Adjuvant surgical oophorectomy is an effective and remarkably cost effective treatment for premenopausal women with hormone receptor positive operable breast cancer. Previously published secondary analyses indicated a survival benefit for patients whose surgery was performed in the luteal phase of the menstrual cycle as opposed to the follicular. This study utilizes additional follow-up and more fully examines this hypothesis and the general implications of long-term follow-up on trial design. Beginning in 1993 we recruited women to a multicenter randomized clinical trial of adjuvant surgical oophorectomy and tamoxifen for 5 years. We recorded the reported day 1 of the patients' last menstrual cycle on the day of their adjuvant surgery. We conducted secondary analyses of the association of history-estimated luteal or follicular phase oophorectomy surgery with disease-free and overall survival. In multivariable Cox analyses, disease-free survival (DFS) exhibited a positive trend and overall survival (OS) showed a significant improvement in patients whose surgery was estimated to have occurred in the luteal phase of the menstrual cycle compared to the follicular (HR for DFS: 0.66, 95% CI: 0.37-1.16; HR for OS: 0.49, 95% CI: 0.27-0.88).

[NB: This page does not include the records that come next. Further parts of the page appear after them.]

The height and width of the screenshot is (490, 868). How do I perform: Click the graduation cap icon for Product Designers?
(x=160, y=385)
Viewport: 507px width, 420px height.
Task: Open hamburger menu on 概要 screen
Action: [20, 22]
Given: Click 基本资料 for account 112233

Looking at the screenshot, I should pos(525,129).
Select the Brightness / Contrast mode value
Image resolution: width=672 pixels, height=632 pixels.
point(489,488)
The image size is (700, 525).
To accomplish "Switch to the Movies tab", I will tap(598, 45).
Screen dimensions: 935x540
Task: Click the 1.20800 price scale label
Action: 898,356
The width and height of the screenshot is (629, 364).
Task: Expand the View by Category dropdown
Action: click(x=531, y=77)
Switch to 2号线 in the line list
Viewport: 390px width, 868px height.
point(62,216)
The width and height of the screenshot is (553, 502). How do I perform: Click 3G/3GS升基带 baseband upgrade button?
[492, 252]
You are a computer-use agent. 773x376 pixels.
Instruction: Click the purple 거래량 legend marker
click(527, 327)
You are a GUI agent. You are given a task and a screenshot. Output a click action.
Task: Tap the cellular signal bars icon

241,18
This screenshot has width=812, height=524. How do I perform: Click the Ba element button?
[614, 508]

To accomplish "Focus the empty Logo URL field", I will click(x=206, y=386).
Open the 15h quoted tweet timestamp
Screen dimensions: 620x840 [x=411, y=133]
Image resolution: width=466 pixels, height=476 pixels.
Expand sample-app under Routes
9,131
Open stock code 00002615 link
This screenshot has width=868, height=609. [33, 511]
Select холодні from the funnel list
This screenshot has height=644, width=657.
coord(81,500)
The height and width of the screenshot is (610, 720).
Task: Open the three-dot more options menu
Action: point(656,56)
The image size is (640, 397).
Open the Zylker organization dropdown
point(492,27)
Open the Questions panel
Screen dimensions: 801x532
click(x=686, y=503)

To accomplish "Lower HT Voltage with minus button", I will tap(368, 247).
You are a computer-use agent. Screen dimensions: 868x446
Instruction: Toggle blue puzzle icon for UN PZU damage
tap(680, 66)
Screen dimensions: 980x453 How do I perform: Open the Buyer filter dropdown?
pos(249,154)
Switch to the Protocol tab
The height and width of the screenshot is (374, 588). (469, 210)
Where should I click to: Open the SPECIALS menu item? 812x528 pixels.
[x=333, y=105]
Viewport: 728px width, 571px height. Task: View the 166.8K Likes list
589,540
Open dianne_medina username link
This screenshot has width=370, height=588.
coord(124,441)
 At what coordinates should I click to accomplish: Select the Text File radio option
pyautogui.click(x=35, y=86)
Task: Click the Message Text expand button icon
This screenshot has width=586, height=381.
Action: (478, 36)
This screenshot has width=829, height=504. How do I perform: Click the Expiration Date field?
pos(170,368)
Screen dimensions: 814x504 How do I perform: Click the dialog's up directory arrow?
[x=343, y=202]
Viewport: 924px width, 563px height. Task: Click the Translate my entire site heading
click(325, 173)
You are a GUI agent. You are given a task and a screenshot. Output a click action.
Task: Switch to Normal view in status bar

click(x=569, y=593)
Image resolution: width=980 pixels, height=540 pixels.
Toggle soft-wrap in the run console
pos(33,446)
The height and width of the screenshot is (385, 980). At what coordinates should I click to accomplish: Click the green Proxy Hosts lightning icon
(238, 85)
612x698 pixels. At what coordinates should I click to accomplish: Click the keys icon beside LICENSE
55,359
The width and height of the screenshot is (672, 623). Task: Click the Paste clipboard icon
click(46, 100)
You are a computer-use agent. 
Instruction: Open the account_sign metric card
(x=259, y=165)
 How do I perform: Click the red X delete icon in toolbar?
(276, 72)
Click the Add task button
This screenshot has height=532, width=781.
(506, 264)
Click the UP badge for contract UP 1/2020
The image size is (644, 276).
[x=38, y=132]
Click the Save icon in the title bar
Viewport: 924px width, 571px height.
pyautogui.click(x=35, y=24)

From the hazard function plots, it appears that the luteal phase surgery effect on DFS diminishes after 6 years of follow-up. In conclusion, adjuvant surgical oophorectomy during the luteal phase of the menstrual cycle resulted in a reduced hazard of recurrence as compared to oophorectomy in the follicular phase during the first 5.5 years of follow-up. The practical and biological implications of these findings deserve rigorous evaluation in clinical trials.